Records drawn from a dataset:
[Start of section]
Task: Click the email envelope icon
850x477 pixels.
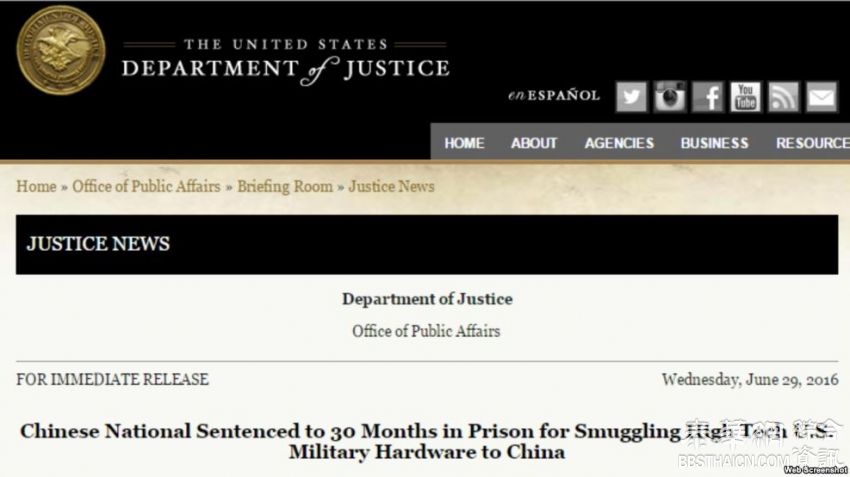Action: point(822,96)
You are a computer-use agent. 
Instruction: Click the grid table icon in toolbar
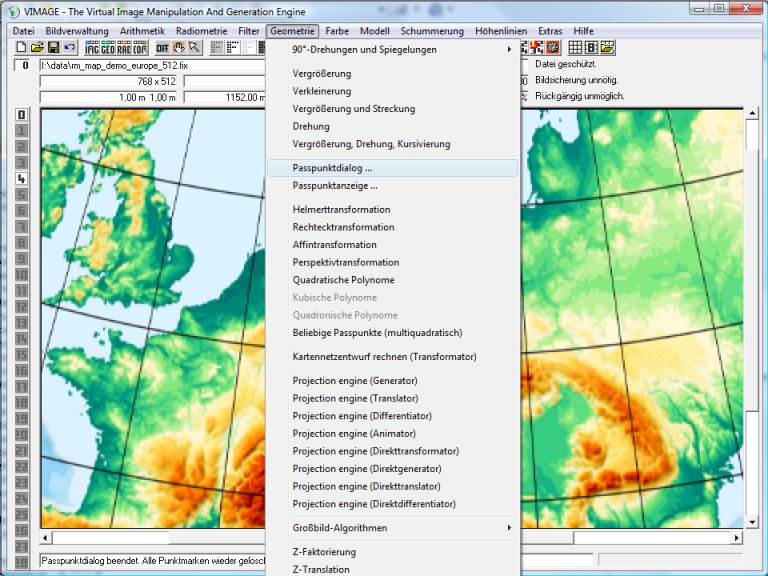coord(575,47)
[End of section]
> [PROBLEM STATEMENT] The records must appear again word for word, though none of their pictures should.

> [OUTPUT BELOW]
Task: Click the email envelope icon
850x477 pixels.
Action: point(822,96)
You are a computer-use agent. 
Instruction: Click the grid table icon in toolbar
coord(575,47)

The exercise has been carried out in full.